No one wants to think they’ve been admitted somewhere on sufferance rather than ability. And this scheme risks tipping the scales against the deserving. A child from a normal home on a scholarship at a private school, as I was, would suffer compared with a child from a wealthier background who goes to a state school, but benefits from expensive private tutoring, as the children of so many distinguished Labour politicians have.

It’s because I came from a modest background — my father was a fish merchant — that I am so passionate about the power of great education to transform people’s lives. I spent my first months in care, before being adopted and brought up by wonderful parents who believed in education, even though they’d both had to leave school before they were 16.

I was fortunate to go to good state schools, before winning a scholarship to a private school. At every point I benefited from excellent teachers who didn’t make excuses about their pupils’ backgrounds. They expected every child to succeed. And they demanded the same level of discipline, application and ambition from every student because they thought we were all capable of excellence if we tried our utmost.

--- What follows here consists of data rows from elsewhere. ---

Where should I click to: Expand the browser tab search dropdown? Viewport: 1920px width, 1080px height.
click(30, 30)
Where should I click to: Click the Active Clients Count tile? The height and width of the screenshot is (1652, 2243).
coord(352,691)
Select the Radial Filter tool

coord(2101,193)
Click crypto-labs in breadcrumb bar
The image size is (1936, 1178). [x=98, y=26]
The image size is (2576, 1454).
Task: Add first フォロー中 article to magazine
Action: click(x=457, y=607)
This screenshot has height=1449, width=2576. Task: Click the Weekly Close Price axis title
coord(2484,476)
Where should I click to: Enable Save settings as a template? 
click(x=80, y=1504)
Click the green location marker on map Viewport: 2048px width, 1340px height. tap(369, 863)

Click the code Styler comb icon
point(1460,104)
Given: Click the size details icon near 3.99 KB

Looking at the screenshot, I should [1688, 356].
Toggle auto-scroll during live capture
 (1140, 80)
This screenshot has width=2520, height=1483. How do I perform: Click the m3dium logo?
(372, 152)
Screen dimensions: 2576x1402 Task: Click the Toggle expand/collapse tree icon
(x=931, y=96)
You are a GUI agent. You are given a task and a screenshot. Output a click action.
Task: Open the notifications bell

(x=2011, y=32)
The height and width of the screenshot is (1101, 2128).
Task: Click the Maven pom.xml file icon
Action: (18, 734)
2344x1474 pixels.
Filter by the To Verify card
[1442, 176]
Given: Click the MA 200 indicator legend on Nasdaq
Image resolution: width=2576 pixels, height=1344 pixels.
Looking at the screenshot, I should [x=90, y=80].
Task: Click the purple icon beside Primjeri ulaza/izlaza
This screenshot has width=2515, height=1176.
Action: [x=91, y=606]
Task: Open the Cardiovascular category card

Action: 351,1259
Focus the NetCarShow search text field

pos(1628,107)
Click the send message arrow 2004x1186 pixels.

That same attitude permeates our best schools today, including those in our poorest areas: London schools such as Burlington Danes in White City, or Mossbourne in Hackney, which have more than their fair share of students from disadvantaged homes. They do much better in exams than many schools, including private schools, in leafy areas.

Their students win places at Oxbridge on merit. All because their heads, from the moment any child arrives, refuse to accept excuses for under-performance.

Because once you accept that a child is likely to do less well than his contemporaries, you condemn that child to fall further and further behind, to never know the satisfaction of pushing himself beyond his limits, to be a prisoner of others’ prejudice. The victim of the bigotry of low expectations.

That is why, instead of covering up poor performance — or purposefully skewing university entrance procedures — we need to demand more of our education system.

The way to get students from poor homes in weak schools into good universities is not to rig exams, establish quotas or inflate grades. We should improve the state schools in the first place. All the ingenuity that academics devote to lowering the bar to entry to college should instead go into raising standards in the classroom much earlier.

The reason I am giving teachers more powers to impose tougher discipline, replacing heads in schools that are under-performing, reforming school league tables to reward rigour, getting rid of low-value qualifications in soft subjects and paying more to get top maths and science graduates into teaching, is because I want the scandalously high number of children who have been let down by poor schools to be given a proper education at last.

The children in our poorest schools are, overwhelmingly, from our poorest homes. Many of them will have the talent to rise to the very top. To become business leaders, academics, surgeons and head teachers. But they will achieve their full potential only if we ditch, once and for all, the dismally defeatist mindset which believes that, in education, second-best is good enough.